Abnormal craniofacial morphology and cartilage structure in transgenic mice harboring a Gly --> Cys mutation in the cartilage-specific type II collagen gene.

Gross morphology and histology of the craniofacial complex was studied in the offspring of two transgenic founder mice, Gly85-1 and Gly85-3, carrying several copies of a mouse type II collagen transgene that causes a single amino acid substitution (Gly-->Cys) at position 85 of the triple helix. The newborn transgenic mice had a short snout and mandible, a protruding tongue, a cleft of the secondary palate with the tongue situated between the shelves, and a doming cranial vault. Radiological examination revealed that the cranial base of the transgenic mice was shorter and its posterior part downward bent; in addition both the palate and the cribriform plate were less extended in relation to the cranial base than in the controls.

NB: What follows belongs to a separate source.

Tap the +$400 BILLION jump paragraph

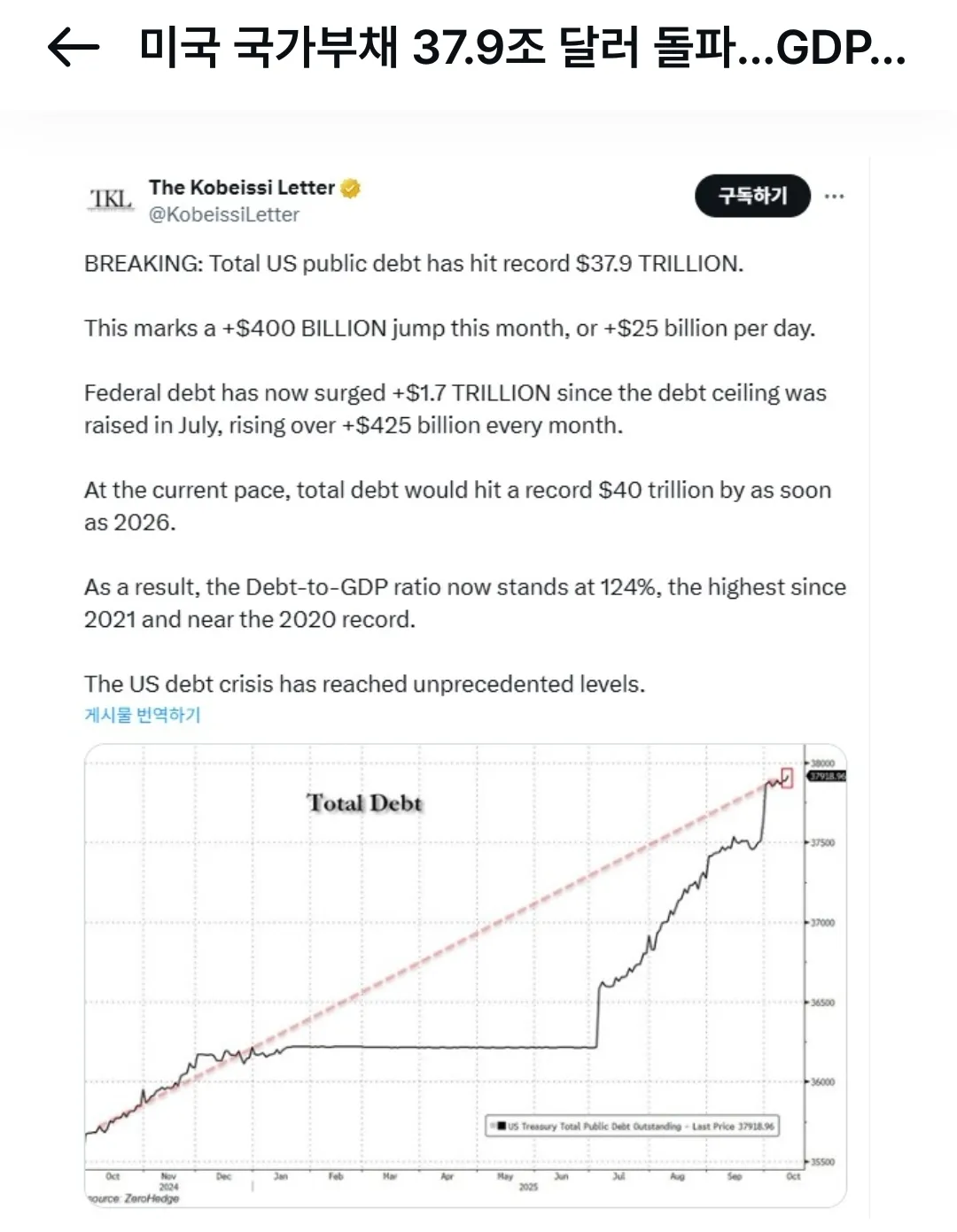point(449,329)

Histologically the midline cartilaginous structures were composed of densely packed enlarged chondrocytes in a reduced extracellular matrix containing abnormally thick collagen fibrils. With the exception of the zone of hypertrophic chondrocytes the matrix also showed a loss of glycosaminoglycans. The cellular architecture of the basicranial synchondroses was disorganized, and the nasocerebrally oriented collagen fibrils formed unevenly distributed aggregates. The craniofacial morphology described here for the Gly85 mice shares features typical for other mouse mutations causing short limbed dwarfism. The observations indicate that defective cartilage production causes disproportionate craniofacial growth. Transgenic mice with specific mutations in cartilage-specific genes should therefore be useful for elucidating the complex mechanisms involved in determining the craniofacial growth.